[Opening Excerpt to read section]

By The Atlas Team | Tags: AIOps
It has been called ‘The next big thing in IT operations’ - and AIOps is proving to be that rare case of hyperbole actually meeting reality. Gartner coined the term ‘AIOps’ in 2017 to indicate a combination of AI and operations or Ops. It refers to the way data within an IT environment is managed by an IT team, specifically with the utilization of machine learning and deep learning tools.
AIOps platforms leverage big data, collecting a variety of data from various IT operations tools and devices in order to automatically spot and react to issues in real-time while still providing traditional historical analytics. Few industries use information technology as richly as financial services - and AIOps can help it in a multitude of ways, including operational efficiency, increasing optimization, improving the customer experience, helping fight fraud, and bolstering Know Your Customer initiatives.

[Closing Excerpt to read section]
[Opening Given information section]

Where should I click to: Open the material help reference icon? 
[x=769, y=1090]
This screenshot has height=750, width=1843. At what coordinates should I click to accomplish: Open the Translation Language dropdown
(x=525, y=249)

[Closing Given information section]

Extend the article on AIOps in financial services, starting right after its last sentence.

§ **The answer**:
Financial services companies are unique in that they utilize traditional systems, like on-premises mainframes and distributed systems, with a complex set of modern dynamic technologies, like containers, cloud delivery models, virtual machines, open-source software, and much, much more. There is probably no industry that combines old technology with new tools quite the way the finance industry does and AIOps is one of the newest – and most important – entrants into the field.
AIOps: Key Trends to Watch in 2024 and Beyond
Operational Efficiency
AIOps can augment or even replace a variety of current IT operations processes. AIOps builds upon Robotic Process Automation (RPA) and Automation of IT processes (ITPA), combining big data with AI and machine learning. With AI capable of not only independently diagnosing several root cause issues but also understanding those problems holistically, the burden for data teams to understand the source of all their problems is diminished.
The need to painstakingly sort through data logs is also greatly reduced. AIOPs automation can provide notifications for specific system failures, as well as provide answers to technical problems not only in a backward- and forward-looking way, but also in a self-healing way.
AIOps can provide a dynamic baseline that defines the normal behavior of an app or a service, then creates and constantly tracks dynamic operational thresholds to ensure everything is running as smoothly and efficiently as possible. Workflow automation provides for the efficient execution of predetermined workflows. AIOps breaks down data silos, making data throughout the organization much more visible, trustworthy, analyzable, and ultimately, more useful.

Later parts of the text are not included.